- _Testo estratto_:
----------------------------------------

Tuttavia nel richiamare, ritenendole condivisibili, le conclusioni della circolare ministeriale n. 17 del 15 marzo 1991 – che in relazione al citato art. 36, ha affermato che “fino all’accettazione dell’eredità, chi non è in possesso di beni ereditari non deve rispondere dell’imposta e chi ne è possessore non deve risponderne oltre il limite del valore dei beni posseduti” – ha finito per trascurare la portata generale delle disposizioni normative sopra richiamate -da leggere in modo sistematico- riguardanti l’ imposta di successione di cui si è fatto sopra cenno.
6. Alla luce delle considerazioni che precedono va affermato il seguente principio di diritto: ‘ In tema di imposta sulle successioni, presupposto dell’imposizione tributaria è la chiamata all’eredità e non già l’accettazione. Ne consegue che, allorché la successione riguardi anche l’eredità devoluta al dante causa e da costui non ancora accettata, l’erede è tenuto al pagamento dell’imposta anche relativamente alla successione apertasi in precedenza, la cui delazione sia stata a lui trasmessa ai sensi dell’art. 479 c.c. ‘
Quindi, occorrendo ai fini che occupano, la semplice chiamata all’eredità vi è stata, nel caso in esame, una doppia delazione con conseguente doppia tassazione, sebbene limitatamente ‘ai beni posseduti’.

----------------------------------------

- _Registrazioni della localizzazione di parole ed elementi_:
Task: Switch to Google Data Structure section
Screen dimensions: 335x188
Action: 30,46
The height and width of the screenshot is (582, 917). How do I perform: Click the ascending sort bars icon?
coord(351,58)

----------------------------------------

- _Da svolgere_:
1. Secondo il testo sull'imposta di successione, qual è il presupposto dell'imposizione tributaria?
2. Sostituisci "delazione" con "devoluzione" nel passo del testo sull'imposta di successione che va da "6. Alla luce" fino a "limitatamente ‘ai beni posseduti’." incluso, e riporta il passo modificato.
3. Continua il testo sull'imposta di successione dopo la sua ultima frase.

- _Risposte per compito_:
1. Il presupposto è la chiamata all'eredità, non l'accettazione.

2.
6. Alla luce delle considerazioni che precedono va affermato il seguente principio di diritto: ‘ In tema di imposta sulle successioni, presupposto dell’imposizione tributaria è la chiamata all’eredità e non già l’accettazione. Ne consegue che, allorché la successione riguardi anche l’eredità devoluta al dante causa e da costui non ancora accettata, l’erede è tenuto al pagamento dell’imposta anche relativamente alla successione apertasi in precedenza, la cui devoluzione sia stata a lui trasmessa ai sensi dell’art. 479 c.c. ‘
Quindi, occorrendo ai fini che occupano, la semplice chiamata all’eredità vi è stata, nel caso in esame, una doppia devoluzione con conseguente doppia tassazione, sebbene limitatamente ‘ai beni posseduti’.

3.
Deve, infine, precisarsi che a conclusioni differenti non può pervenirsi sulla scorta dell’affermazione di NOME COGNOME di cui in memoria secondo cui ‘l’eventuale accoglimento del ricorso, con il conseguente rinvio alla Corte di Giustizia Tributaria di Secondo Grado del Veneto, non determinerebbe alcun diverso risultato, in considerazione dell’avvenuta liquidazione dell’ imposta -già corrisposta, come confermato dall’Agenzia delle Entrate – dovuta da COGNOME COGNOME quale soggetto chiamato all’eredità d i COGNOME NOME, e da NOME quale erede di NOME NOMECOGNOME, paventando una sorta di cessazione del contendere: tale prospettazione costituisce una mera allegazione, in sé irrilevante, specie ove si ponga mente alla assenza di ogni adeguata dimostrazione al riguardo.
Pertanto, in accoglimento del ricorso, la sentenza impugnata deve essere cassata con rinvio per nuovo esame alla Corte di giustizia tributaria di secondo grado del Veneto in diversa composizione che dovrà riesaminare la vicenda in questione, alla luce dei principi di diritto sopra richiamati, provvedendo anche in ordine alle spese del presente giudizio di legittimità.
P.Q.M.
La Corte accoglie il ricorso; cassa la sentenza impugnata con rinvio alla Corte di giustizia tributaria di secondo grado del Veneto in diversa composizione, cui demanda anche la regolamentazione delle spese di questo grado di giudizio.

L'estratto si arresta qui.